start Source document

Australia: Changes To Australia’s Foreign Investment Review Policy – What Are The Benefits For The Real Estate Market?

Last Updated: 9 April 2009
Article by Raymond Yeung, Peter Faludi and Carrie Follas

During 2008 and 2009, the Federal Government announced a number of changes to its foreign investment review policy that should provide tangible benefits to both Australian and foreign investors. The changes simplify the approval processes and broaden the pool of potential purchasers who can invest in Australian real estate. It is hoped this will assist in making more development projects feasible and in improving the prospects of raising finance.

The changes deal with the following:

  • Removing restrictions on the acquisition of new and second-hand residential dwellings by temporary residents and foreign companies.
  • Removing minimum expenditure requirements and increasing development time frames to encourage the development of real estate by foreign investors.
  • Reducing restrictions on the sale of new residential dwellings to foreign investors to encourage the development of residential real estate by Australian interests and providing more flexibility in the housing market.
  • Changing the way accommodation facilities (such as resorts and hotels) are dealt with – ie treating them as commercial real estate, not residential real estate to encourage investment by foreign investors.

These changes affect the approval processes and the general operation of the Foreign Investment Review Board (FIRB), the advisory body of the Australian Government that examines direct investment in Australian assets and businesses by foreign investors (which includes Australian companies in which a foreign person or company holds a substantial interest).

A summary of the changes is set out below. All changes are effective as of 31 March 2009.

end Source document
start Raw data

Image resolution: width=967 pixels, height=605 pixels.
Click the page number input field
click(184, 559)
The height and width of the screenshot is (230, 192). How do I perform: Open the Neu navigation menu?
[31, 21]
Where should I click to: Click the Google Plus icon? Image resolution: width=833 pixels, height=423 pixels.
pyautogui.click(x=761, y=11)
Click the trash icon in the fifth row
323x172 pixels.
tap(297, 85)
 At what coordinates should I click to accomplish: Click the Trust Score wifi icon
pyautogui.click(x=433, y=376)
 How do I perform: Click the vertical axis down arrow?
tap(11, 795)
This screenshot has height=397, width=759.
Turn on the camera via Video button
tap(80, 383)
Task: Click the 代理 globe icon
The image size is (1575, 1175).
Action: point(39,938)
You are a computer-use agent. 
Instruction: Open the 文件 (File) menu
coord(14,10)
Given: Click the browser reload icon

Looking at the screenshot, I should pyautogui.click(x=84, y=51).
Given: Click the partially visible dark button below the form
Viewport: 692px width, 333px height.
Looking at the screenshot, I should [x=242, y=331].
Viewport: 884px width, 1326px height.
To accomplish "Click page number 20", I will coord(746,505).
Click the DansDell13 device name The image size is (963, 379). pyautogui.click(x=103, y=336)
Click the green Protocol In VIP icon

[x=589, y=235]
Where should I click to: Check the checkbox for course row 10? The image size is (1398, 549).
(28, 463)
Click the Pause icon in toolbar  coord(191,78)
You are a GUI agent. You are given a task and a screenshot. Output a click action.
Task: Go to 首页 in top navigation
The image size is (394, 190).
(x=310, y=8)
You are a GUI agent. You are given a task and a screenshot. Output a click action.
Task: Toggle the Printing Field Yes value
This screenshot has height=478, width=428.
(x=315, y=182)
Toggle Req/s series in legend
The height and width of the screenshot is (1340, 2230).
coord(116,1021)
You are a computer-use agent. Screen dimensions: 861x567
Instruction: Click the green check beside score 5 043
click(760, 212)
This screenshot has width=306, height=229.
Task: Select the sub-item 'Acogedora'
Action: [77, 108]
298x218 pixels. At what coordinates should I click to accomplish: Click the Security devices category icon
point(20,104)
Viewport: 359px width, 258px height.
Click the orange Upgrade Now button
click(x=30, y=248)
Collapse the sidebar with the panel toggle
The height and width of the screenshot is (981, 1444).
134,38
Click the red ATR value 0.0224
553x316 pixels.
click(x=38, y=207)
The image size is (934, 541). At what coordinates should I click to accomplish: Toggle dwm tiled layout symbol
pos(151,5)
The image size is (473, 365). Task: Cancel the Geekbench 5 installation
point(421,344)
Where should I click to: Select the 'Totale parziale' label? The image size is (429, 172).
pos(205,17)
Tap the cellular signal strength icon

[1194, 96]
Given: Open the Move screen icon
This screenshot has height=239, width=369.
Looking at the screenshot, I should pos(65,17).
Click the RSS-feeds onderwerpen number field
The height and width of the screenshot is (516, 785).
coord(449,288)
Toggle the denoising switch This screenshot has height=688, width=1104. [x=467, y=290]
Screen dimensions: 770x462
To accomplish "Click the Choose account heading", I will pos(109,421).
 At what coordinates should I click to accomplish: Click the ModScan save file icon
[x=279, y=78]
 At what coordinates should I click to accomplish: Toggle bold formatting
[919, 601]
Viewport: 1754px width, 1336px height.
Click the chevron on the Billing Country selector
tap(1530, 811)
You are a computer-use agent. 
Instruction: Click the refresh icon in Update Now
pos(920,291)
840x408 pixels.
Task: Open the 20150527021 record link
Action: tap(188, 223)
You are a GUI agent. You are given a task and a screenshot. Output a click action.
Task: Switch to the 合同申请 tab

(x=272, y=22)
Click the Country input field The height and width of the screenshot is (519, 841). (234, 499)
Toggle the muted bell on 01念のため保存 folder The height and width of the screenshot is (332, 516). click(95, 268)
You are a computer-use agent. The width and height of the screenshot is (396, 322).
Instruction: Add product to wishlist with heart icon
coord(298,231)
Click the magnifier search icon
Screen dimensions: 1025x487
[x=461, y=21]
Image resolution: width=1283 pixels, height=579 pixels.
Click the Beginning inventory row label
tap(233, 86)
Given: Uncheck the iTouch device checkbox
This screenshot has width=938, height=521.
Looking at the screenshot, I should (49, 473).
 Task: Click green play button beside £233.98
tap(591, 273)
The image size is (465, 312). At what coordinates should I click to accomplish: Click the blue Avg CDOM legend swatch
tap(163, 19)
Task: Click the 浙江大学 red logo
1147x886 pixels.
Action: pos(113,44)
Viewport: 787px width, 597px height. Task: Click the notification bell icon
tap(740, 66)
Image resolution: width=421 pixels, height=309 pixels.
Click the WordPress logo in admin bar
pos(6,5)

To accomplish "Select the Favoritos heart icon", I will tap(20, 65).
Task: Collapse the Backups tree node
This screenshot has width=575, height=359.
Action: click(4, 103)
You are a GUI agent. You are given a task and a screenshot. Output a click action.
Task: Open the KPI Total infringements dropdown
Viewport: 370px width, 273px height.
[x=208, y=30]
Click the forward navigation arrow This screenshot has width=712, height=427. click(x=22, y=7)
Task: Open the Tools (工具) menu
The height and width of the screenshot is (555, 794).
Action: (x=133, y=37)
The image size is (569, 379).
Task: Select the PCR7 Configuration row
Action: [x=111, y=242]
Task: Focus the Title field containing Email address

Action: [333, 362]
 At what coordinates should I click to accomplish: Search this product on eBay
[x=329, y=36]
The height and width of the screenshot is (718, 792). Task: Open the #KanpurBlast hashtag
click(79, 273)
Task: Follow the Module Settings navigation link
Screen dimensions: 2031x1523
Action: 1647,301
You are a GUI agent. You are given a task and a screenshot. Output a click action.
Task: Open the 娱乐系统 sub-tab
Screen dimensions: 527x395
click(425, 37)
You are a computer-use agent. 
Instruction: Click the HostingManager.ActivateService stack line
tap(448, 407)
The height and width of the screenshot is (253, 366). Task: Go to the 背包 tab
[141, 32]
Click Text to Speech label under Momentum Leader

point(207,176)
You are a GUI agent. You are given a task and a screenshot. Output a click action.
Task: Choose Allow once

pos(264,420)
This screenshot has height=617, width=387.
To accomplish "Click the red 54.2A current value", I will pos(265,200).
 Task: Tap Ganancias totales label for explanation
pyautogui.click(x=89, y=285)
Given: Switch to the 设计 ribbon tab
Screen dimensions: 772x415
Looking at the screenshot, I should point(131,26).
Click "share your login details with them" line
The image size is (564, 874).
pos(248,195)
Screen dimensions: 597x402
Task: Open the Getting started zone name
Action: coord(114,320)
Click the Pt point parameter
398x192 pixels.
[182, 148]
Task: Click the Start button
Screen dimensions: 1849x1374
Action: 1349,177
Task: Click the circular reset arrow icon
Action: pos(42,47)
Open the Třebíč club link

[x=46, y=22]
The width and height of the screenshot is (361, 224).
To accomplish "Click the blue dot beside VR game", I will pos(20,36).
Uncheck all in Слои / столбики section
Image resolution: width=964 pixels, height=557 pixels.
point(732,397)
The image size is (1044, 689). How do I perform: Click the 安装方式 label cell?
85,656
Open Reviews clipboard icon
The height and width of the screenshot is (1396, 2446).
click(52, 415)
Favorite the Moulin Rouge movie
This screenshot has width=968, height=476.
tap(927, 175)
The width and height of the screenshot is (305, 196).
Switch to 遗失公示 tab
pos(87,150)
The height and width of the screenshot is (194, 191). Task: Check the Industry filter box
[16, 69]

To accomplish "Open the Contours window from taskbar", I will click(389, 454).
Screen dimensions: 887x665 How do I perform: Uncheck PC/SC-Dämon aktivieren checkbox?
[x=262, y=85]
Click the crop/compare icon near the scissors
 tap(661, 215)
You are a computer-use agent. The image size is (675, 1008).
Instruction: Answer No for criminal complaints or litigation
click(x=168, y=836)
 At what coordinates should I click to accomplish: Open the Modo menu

end Raw data

Description of the task:
Translate this sentence from the article about Australia's foreign investment review policy into Spanish: "The changes simplify the approval processes and broaden the pool of potential purchasers who can invest in Australian real estate." The items have no connection to the article about Australia's foreign investment review policy.

Exercise output:
Los cambios simplifican los procesos de aprobación y amplían el grupo de posibles compradores que pueden invertir en bienes inmuebles australianos.